/stance-dataset

The Pytorch code for baselines and dataset accompanying the NAACL 2021 paper - "tWT–WT: A Dataset to Assert the Role of Target Entities for Detecting Stance of Tweets"

Primary LanguagePythonMIT LicenseMIT

Stance Dataset - tWTWT

tWT–WT: A Dataset to Assert the Role of Target Entities for Detecting Stance of Tweets

Accepted to appear at NAACL-HLT 2021.

This repository contains the dataset and baseline accompanying the paper.

ArXiv link: coming-soon

Overview

Abstract

The stance detection task aims at detecting the stance of a tweet or a text for a target. These targets can be named entities or free-form sentences (claims). Though the task involves reasoning of the tweet with respect to a target, we find that it is possible to achieve high accuracy on several publicly available Twitter stance detection datasets without looking at the target sentence. Specifically, a simple tweet classification model achieved human-level performance on the WT–WT dataset and more than two-third accuracy on various other datasets. We investigate the existence of biases in such datasets to find the potential spurious correlations of sentiment-stance relations and lexical choice associated with the stance category. Furthermore, we propose a new large dataset free of such biases and demonstrate its aptness on the existing stance detection systems. Our empirical findings show much scope for research on the stance detection task and proposes several considerations for creating future stance detection datasets.

Alt text

Dependencies

Dependency Version Installation Command
Python 3.8.5 conda create --name stance python=3.8 and conda activate stance
PyTorch, cudatoolkit 1.5.0 conda install pytorch==1.5.0 cudatoolkit=10.1 -c pytorch
Transformers (HuggingFace) 3.5.0 pip install transformers==3.5.0
Scikit-learn 0.23.1 pip install scikit-learn==0.23.1
scipy 1.5.0 pip install scipy==1.5.0
Ekphrasis 0.5.1 pip install ekphrasis==0.5.1
emoji 0.6.0 pip install emoji
wandb 0.9.4 pip install wandb==0.9.4

Instructions

Directory Structure

Following is the structure of the codebase, in case you wish to play around with it.

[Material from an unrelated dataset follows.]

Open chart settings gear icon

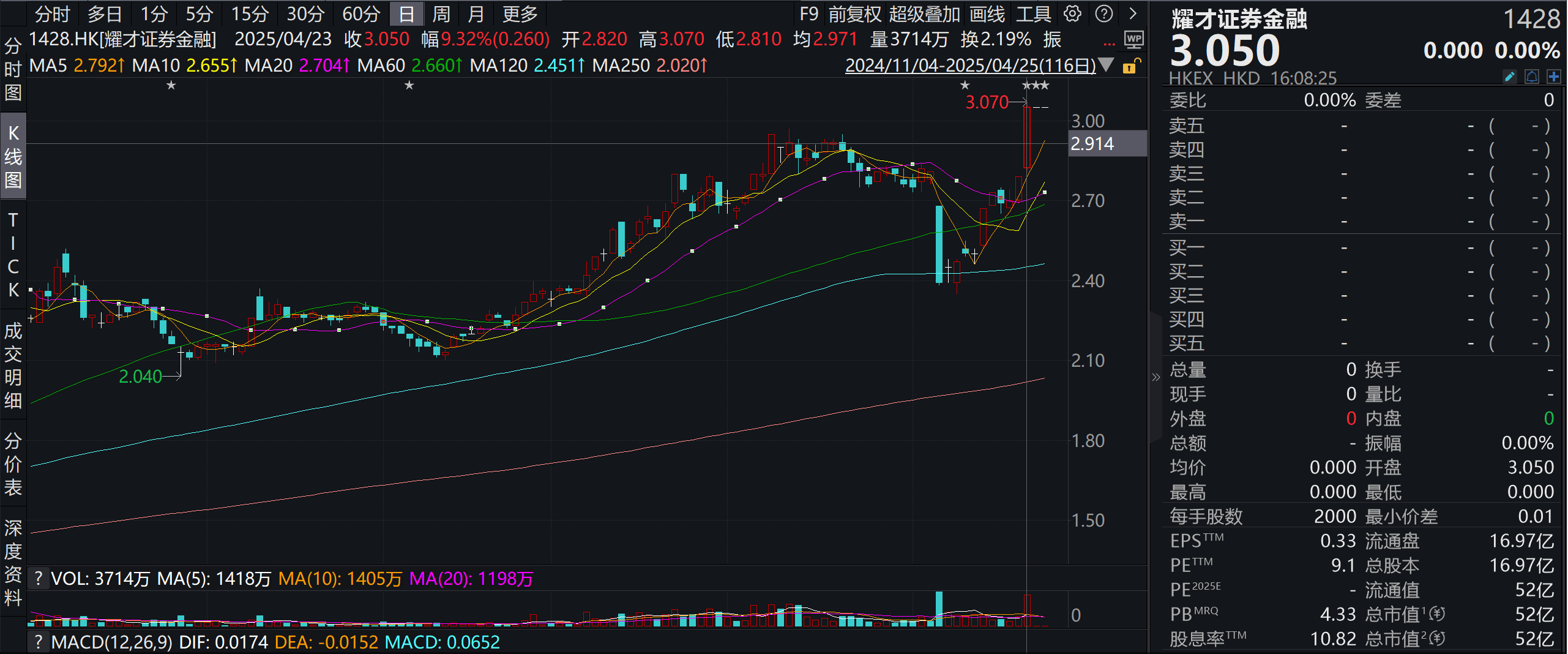coord(1072,13)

  • train.py: Model and training loop.
  • bertloader.py: Common Dataloader for the 6 datasets.
  • params.py: Argparsing to enable easy experiments.
  • README.md: This file 🙂
  • .gitignore: N/A
  • dataset: Containing the tWT–WT datasets
    • dataset/process.py: Process the dataset
    • dataset/wtwt_new.json: Process the dataset
  • scripts: To re-create the tWT–WT dataset from WT–WT
    • dataset/generate.py: Generate the tWT–WT dataset from WT–WT dataset
    • dataset/process.py: Process the dataset
    • dataset/wtwt_new.json: ThetWT–WT dataset.
  • misc-baselines: Other baselines
    • dataloader.py: Loader for LSTM+Glove based baselines.
    • index_dataset.py: Indexes the dataset for LSTM based baselines.
    • params.py: Argparsing to enable easy experiments.
    • prepare_glove.py: Prepares the Glove Matrix based on vocab.
    • smaller_glove.py: Filters the words common to Glove and dataset.
    • siam-net.py: The original SiamNet model and training functions.
    • BertSiamNet: Contains SiamNet with Bert features.
      • bert_siam-net.py: The SiamNet model with Bert feats model and training functions.
      • bertloader.py: Dataloader for SiamNet
      • bertparams.py: Argparsing to enable easy experiments.
    • TANBert: Contains TAN model with Bert features.
      • bert_tan.py: The TAN model with Bert feats and training functions.
      • bertloader.py: Dataloader for TAN
      • bertparams.py: Argparsing to enable easy experiments.

1. Setting up the codebase and the dependencies.

  • Clone this repository - git clone https://github.com/Ayushk4/stance-dataset
  • Follow the instructions from the Dependencies Section above to install the dependencies.
  • If you are interested in logging your runs, Set up your wandb - wandb login.

2. Setting up the datasets.

This codebase supports the tWT–WT dataset considered in our paper.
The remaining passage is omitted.